Processamento de Imagem e Visão (Epoca especial 2016/17)

 Object Tracking with a static (fixed) kinect

The goal is to detect and track objects (mostly people) in a sequence of depth+rgb images of a fixed kinect. So, imagine you have a kinect in the elevator lobby of Torre Norte and we want to know how many people passed and their trajectory along time. Just to give you a glimpse check this video.

The main tasks are:
1 - detect the ground plane to locate the kinect relative to a "gravity" minded reference frame.
2 - detect moving objects in each image
3 - determine the correspondence between objects in the current image and the objects detected in the previous image
4 - compute the location of the object (you must define one particular point or shape that represents the object - top point, a box ...anything!).

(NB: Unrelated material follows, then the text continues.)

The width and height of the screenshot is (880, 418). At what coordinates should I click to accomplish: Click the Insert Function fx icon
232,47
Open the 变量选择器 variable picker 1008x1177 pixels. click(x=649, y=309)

CODING PROTOCOL (Interfacing) for PROJECT EpEspecial

your code must have one main file named peopletracking.m  as follows (you may have more files with other functions):
function tracked_objs=peopletracking( file_names, depth_cam, rgb_cam, Rdtrgb,Tdtrgb)


file_names - an array of structures of size F (number of images) with the names of the files. Each element, say k, of the array is a structure
  file_name(k).depth - a string with the path of the .mat file with depth data of instant k. Depth image is obtained by loading this file that contains a variable depth_array with the depth image
  file_name(k).rgb - a string with the path of a jpeg/png file with rgb instant  k

depth_cam - A structure with the intrinsic parameters of the depth camera
depth_cam.K - a 3x3 matrix with the intrinsic parameters
depth_cam.DistCoef - a 1x5 array with the lens distortion coeficients (you do not need to use these)

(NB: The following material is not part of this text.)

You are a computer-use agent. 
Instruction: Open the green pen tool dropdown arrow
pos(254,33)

rgb_cam - A structure with the intrinsic parameters of the rgb camera
rgb_cam.K - a 3x3 matrix with the intrinsic parameters
rgb_cam.DistCoef - a 1x5 array with the lens distortion coeficients

Rdtrgb - a 3x3 rotation matrix
Tdrgb - a 3x1 vector
Rdtrgb and Tdrgb allow  transforming 3D coordinates represented in the depth camera  reference frame to the RGB camera frame


tracked_objs -  a cell array of  size N (number of objects detected) where each element i has the following form:
tracked_objs{i}= array of size L_i x 4 . L_i is the number of images where object  i is visible. Each row of the array  represents the position of object i at each time instant. Suppose object 4 appeared in frame 25 and you tracked it until frame 45. Then
                              X     Y   Z   t
tracked_objs{4}=[X1, Y1, Z1 25;
                                 ...... .........
                              X20,Y20,Z20,45];   in total 21 rows

XYZ is the position of the object (person!) relative to the ground. In other words assuming there is a ground plane, XY will represent the position of the person in the ground. Variable Z could be 0 (just represent the postion in the plane) or any value you choose to represent the object (e.g. the top coordinate of the object or the coordinte of its centroid...).  The last column represents the  image  number  where the object  was  located.